We notice two other points of the defendants. The 1964 by-law (c. 10, Section 10 [a]) provided: "Upon adoption of this amended by-law . . . the rate of each eligible employee occupying a position in the classification plan shall be adjusted retroactive to January 1 of the year of adoption." We reject the defendants' contention that retroactivity of the overtime rate to January 1, 1964, was illegal. In so far as the new by-law adjusted the rate of compensation upward it was authorized by G. L. c. 41, Section 108A: "A town may . . . by by-law provide that salary and wage increases . . . under a salary plan . . . shall be retroactive to the beginning of the financial year." The regular police were in the Civil Service, and the insufficiency of the budget appropriations cannot be set up as an excuse for not paying compensation at the rate lawfully fixed. Allen v. Lawrence, 318 Mass. 210 , 215.
The final decree is reversed. A decree is to enter declaring that the plaintiffs are entitled to overtime compensation in accordance with c. 10, Section 11 (f), of the by-laws of the town for the period in which it was applicable.
[Note 1] The town treasurer and three selectmen. Police officers other than the plaintiffs were joined as defendants by an amendment but they did not appear.
[Note 2] "The aforesaid schedules of hours and days of duty have required the plaintiff to perform hours of duty totaling more than forty-six hours and forty minutes per week (computed as an average over each seven week period prior to deducting hours of duty, in excess of forty hours per week, not performed due to sickness, injury or vacation) for which the plaintiffs have received only their regular weekly rate of compensation. Thus, each plaintiff has performed, after the effective date of the aforesaid new Chapter 10 of the By-Laws, hours of duty in excess of forty hours per week (after deducting hours of duty in excess of forty hours per week not performed due to sickness, injury or vacation) which have not been compensated as overtime."

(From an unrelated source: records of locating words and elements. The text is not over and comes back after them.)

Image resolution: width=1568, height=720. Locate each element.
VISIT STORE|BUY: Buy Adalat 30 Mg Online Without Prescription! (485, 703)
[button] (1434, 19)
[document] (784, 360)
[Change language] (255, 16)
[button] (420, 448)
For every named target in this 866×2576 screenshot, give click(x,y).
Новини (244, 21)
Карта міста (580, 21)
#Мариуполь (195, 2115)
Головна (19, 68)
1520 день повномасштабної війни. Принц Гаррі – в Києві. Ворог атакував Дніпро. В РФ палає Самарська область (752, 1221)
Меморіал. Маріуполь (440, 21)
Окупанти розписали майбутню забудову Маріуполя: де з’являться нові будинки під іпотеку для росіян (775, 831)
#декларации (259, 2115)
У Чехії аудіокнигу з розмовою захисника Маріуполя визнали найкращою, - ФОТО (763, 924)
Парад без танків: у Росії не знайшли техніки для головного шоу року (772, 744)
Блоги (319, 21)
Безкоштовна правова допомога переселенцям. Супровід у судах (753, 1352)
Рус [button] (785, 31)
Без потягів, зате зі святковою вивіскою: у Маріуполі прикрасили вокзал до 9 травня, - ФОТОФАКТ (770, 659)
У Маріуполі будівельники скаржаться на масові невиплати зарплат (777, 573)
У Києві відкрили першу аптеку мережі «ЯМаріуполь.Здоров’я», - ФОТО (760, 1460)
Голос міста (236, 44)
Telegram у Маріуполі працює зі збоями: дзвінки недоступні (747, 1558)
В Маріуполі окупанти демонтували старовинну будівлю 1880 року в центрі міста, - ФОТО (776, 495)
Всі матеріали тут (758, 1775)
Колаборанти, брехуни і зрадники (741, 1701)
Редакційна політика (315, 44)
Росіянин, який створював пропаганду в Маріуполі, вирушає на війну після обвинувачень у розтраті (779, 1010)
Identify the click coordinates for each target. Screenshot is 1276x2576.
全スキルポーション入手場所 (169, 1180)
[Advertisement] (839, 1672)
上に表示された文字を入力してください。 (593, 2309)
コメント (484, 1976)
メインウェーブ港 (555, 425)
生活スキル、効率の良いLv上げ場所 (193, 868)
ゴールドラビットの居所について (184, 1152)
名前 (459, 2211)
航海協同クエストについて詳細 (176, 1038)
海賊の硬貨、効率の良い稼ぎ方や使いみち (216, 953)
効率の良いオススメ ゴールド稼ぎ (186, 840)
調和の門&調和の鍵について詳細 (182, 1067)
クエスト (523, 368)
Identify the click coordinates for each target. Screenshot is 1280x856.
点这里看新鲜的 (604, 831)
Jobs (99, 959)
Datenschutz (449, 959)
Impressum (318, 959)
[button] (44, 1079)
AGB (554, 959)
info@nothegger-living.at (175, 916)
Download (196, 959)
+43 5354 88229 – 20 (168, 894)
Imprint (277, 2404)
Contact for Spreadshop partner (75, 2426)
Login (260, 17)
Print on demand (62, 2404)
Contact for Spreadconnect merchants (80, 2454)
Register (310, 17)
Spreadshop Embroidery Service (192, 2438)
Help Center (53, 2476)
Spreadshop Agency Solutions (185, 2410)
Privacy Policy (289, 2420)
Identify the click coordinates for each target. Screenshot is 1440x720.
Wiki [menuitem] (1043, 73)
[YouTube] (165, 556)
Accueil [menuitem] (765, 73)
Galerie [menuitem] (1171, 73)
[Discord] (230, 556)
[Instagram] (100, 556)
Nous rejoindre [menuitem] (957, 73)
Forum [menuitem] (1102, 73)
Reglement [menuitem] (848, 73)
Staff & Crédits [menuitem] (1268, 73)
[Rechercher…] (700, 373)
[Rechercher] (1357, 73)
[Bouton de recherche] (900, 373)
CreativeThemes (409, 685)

[Note 3] The defendants suggest that this should be read in the light of Section 17B (not adopted in Watertown) which provides: "Notwithstanding the provisions of any general or special law to the contrary, the services of all regular or permanent police officers of every city and town which accepts this section shall be restricted to five days and to forty hours in any one week; provided, that service in excess of the aforesaid days and hours may be authorized by the police commissioner, chief, superintendent or other officer or board at the head of the police department of any such city or town and the officer performing such additional service shall be compensated at the hourly rate of his regular compensation for his average weekly hours of regular duty or such higher rate as may be determined by the person or persons authorized to establish pay scales in the respective police departments."